___ RAW DATA ___

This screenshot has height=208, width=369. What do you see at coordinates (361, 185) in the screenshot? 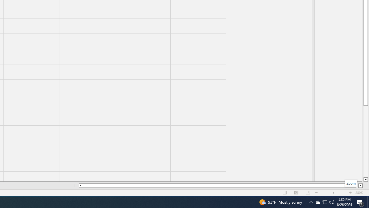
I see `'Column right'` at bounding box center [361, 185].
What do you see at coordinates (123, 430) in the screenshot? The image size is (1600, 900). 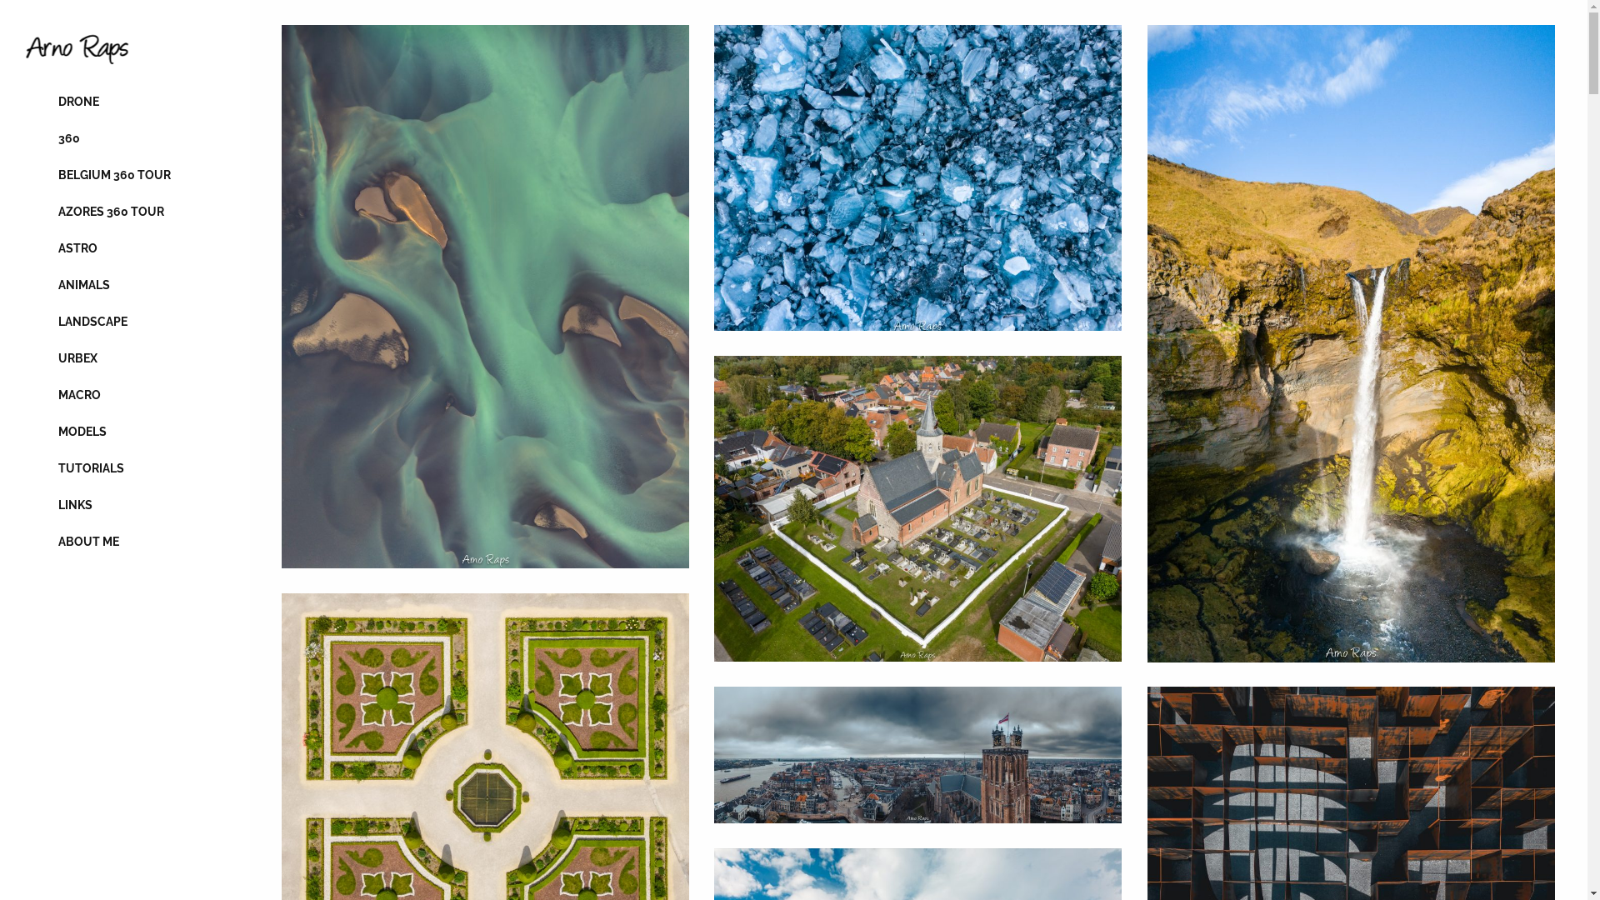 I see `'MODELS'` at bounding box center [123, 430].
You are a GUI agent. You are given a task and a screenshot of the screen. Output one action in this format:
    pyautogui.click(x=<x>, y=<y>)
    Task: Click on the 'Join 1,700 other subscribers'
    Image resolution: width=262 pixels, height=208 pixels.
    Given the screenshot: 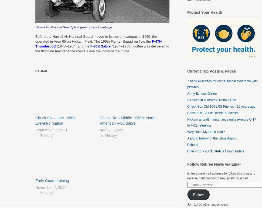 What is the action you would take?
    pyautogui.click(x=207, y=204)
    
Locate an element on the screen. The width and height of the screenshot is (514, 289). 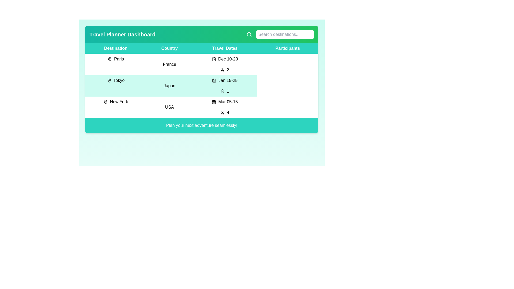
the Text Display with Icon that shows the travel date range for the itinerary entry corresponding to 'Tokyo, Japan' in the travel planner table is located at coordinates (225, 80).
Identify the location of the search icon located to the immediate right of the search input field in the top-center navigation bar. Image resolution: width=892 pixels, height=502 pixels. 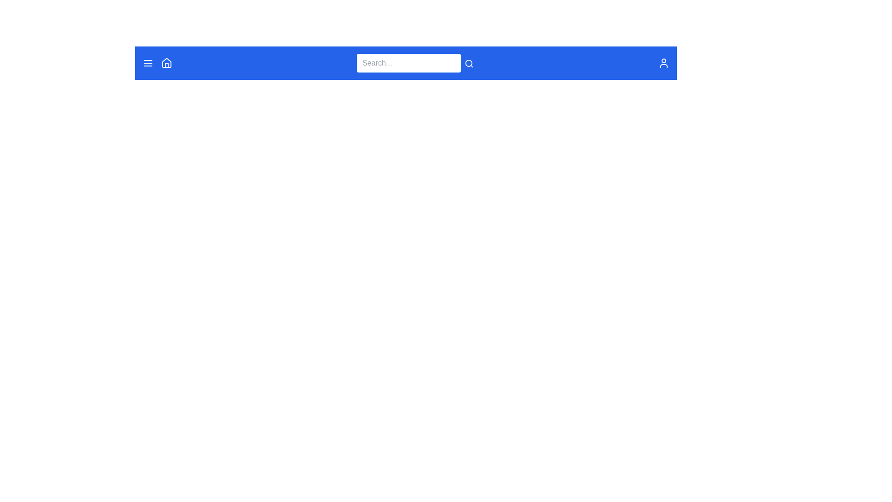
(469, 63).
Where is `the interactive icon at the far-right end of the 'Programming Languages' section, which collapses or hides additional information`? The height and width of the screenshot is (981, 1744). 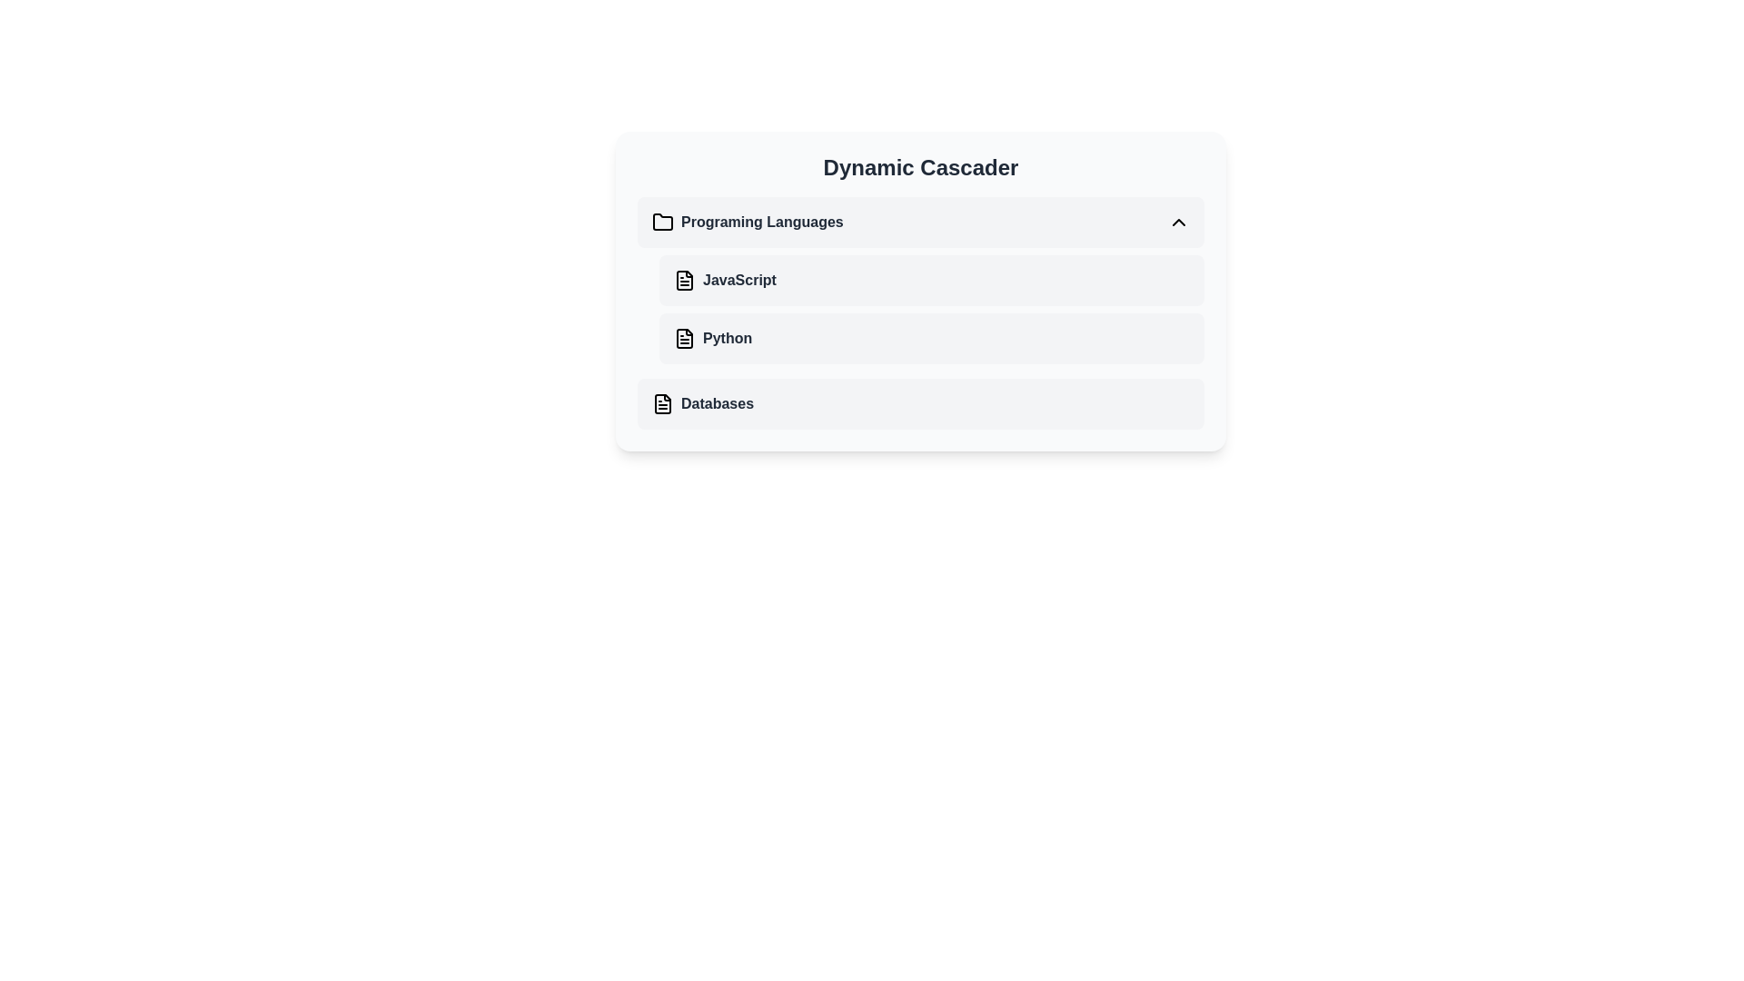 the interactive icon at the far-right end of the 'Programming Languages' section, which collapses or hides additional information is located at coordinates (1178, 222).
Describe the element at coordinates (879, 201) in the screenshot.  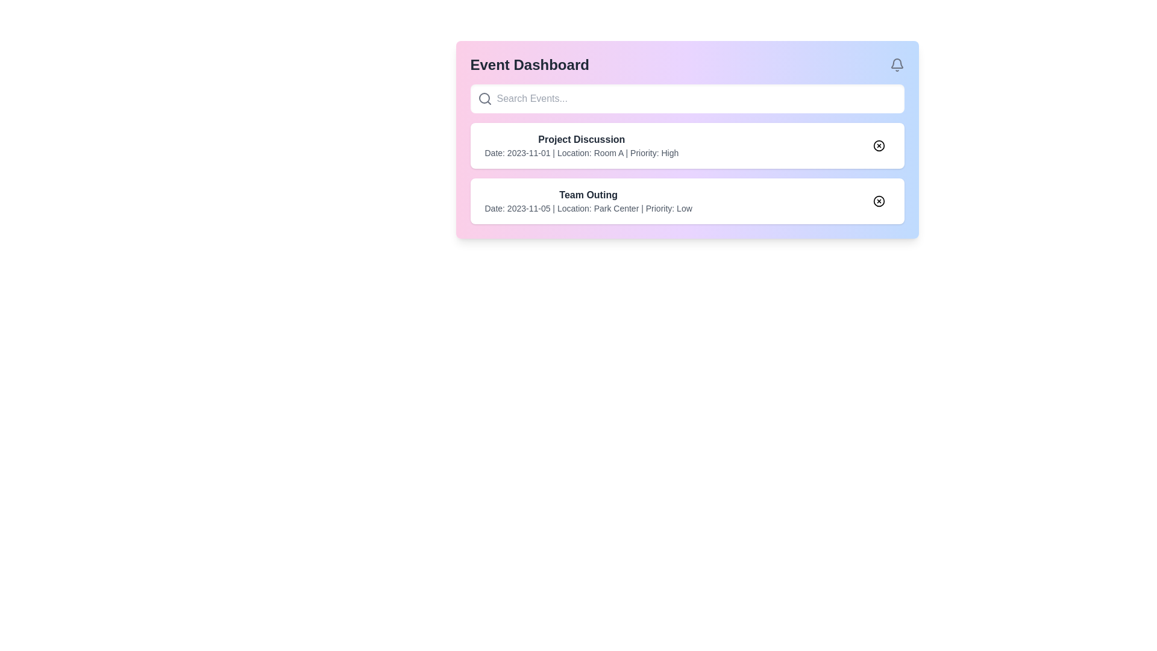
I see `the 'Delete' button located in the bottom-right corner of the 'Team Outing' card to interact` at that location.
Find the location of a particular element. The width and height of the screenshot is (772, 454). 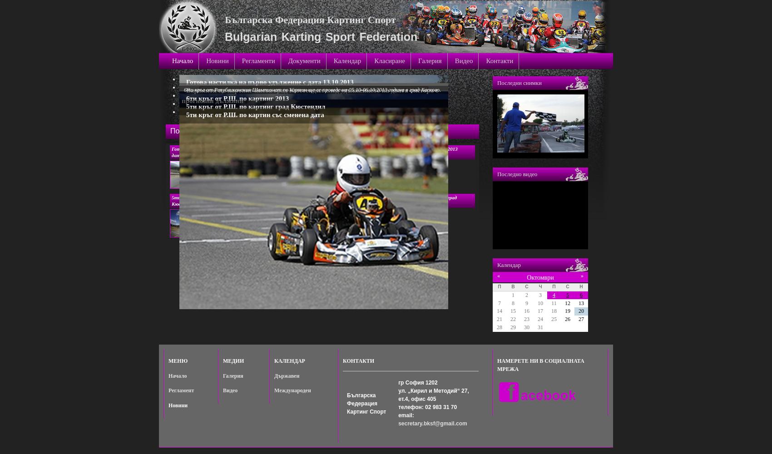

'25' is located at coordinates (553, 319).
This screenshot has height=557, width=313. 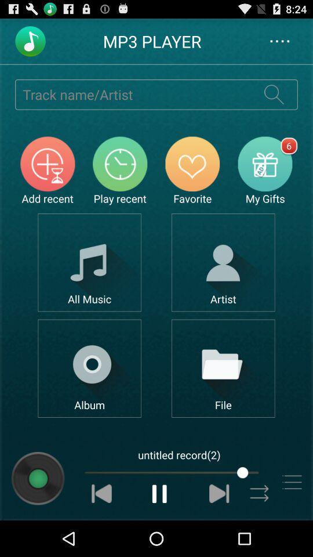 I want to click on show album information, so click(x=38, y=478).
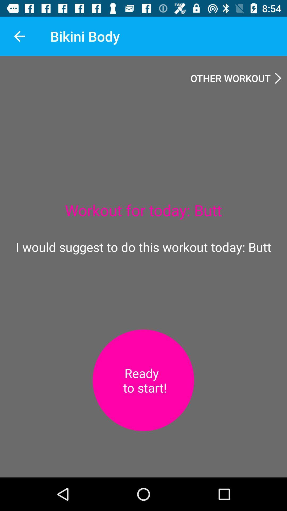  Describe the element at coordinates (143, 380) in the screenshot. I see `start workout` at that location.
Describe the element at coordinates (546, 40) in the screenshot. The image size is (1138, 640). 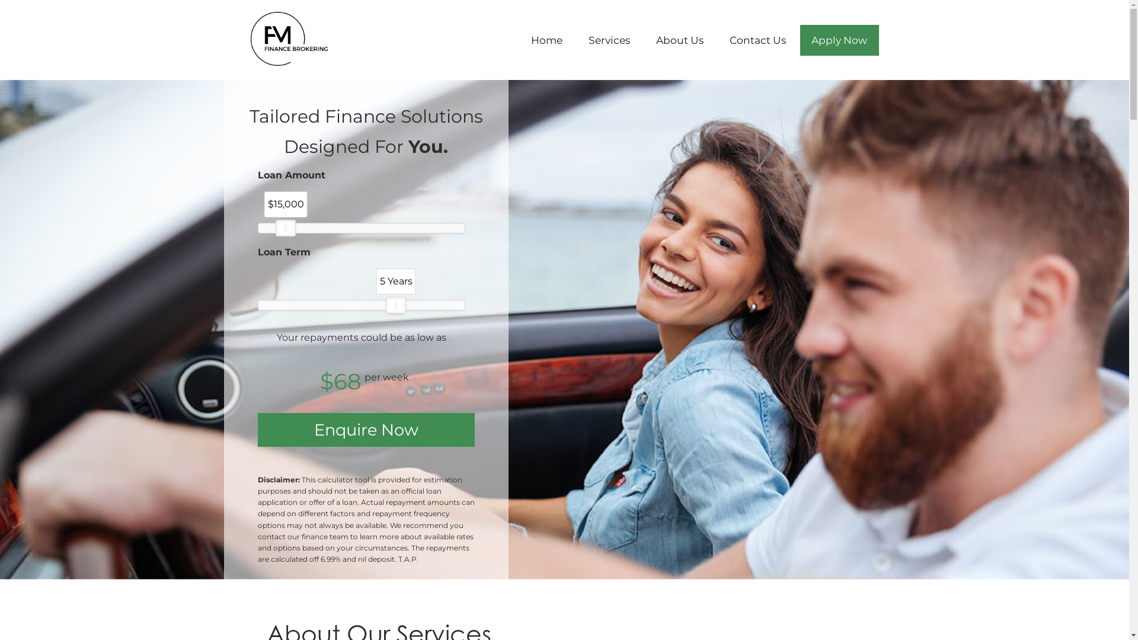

___

▸ GIVEN INSTRUCTION
Turn everything in the records above from the line containing "Find the location" down to the line containing "coordinates (553, 319)." into a JSON list of strings, one string per line, with blank lines left out. Leave the pictures out.

▸ EXERCISE RESPONSE
[
  "Find the location of a particular element. The width and height of the screenshot is (772, 454). ",
  "'25' is located at coordinates (553, 319)."
]